An interesting side effect of this design is that if the door-open lever is slightly pressed, just enough to toggle only the bottom door switch, the lamp, fan, and turntable all turn on. This can occasionally cause surprise and lead the user to wonder if the microwave oven is unexpectedly cooking (It is not).

Door Switch Sensing

Why does the microcontroller think the door is open when it isn’t? How does the microcontroller sense whether the door is open?

This is the portion of the circuit that senses whether the lower door switch is closed (shorted to ground) or open. Although there are three door switches, the lower switch is the only one that informs the microcontroller about the state of the door.

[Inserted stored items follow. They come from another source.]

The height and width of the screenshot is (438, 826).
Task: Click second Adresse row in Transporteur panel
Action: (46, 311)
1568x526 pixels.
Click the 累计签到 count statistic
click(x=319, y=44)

The microcontroller pin “Port H.0” senses the door switch state. When the door switch is open (door open), R34 pulls the input pin (H.0) to +5V. When the door switch is closed (door closed), the input pin is pulled low (to about 0.6V, the forward voltage drop of the diode) through diode D1 and the door switch to ground. When microcontroller port H.0 is used as an input pin, we expect to see either +5V if the door is open, or around +0.6V if the door is closed.

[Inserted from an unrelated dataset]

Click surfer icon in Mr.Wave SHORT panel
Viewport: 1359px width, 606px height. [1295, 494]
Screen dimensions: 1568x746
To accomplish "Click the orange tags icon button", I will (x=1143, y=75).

D1 prevents any current from the magnetron relay (RLY1) from flowing through the microcontroller pin and accidentally turning on RLY1.

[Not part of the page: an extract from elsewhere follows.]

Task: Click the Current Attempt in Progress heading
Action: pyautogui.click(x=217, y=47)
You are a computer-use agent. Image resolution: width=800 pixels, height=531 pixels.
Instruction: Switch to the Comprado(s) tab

R33 exists because the same microcontroller input pin is shared with the LED display’s segment A (Notice how the Door_LEDA_H.0 signal is also connected to the LED display’s segment A). Sharing a pin between multiple functions reduces cost by reducing the number of I/O pins needed on the microcontroller. The microcontroller pin is set to drive either high or low when driving the LED display (8ms out of every 10ms), and is set to be a high-impedance input pin when it wants to sense the door switch. It is this pin sharing that causes the door switch to be incorrectly detected as open (high input voltage) despite the switch being closed. Sharing a pin allows a malfunctioning LED segment to disrupt the voltage when trying to sense the door switch.

When sensing the door switch, all four LED cathodes are pulled high (Ports D.0, D.1, A.2 and A.3), turning off all of the LEDs and putting them into reverse bias. When the door is closed, we expect PortH.0 to be a logic 0 (low voltage). But any reverse leakage current through any of the four segment A LEDs appears as a pull-up current applied directly to the input pin (port H.0) that must drain through the 2k-ohm R33. It doesn’t take much leakage current to raise the voltage on the input pin high enough to be detected as logic high.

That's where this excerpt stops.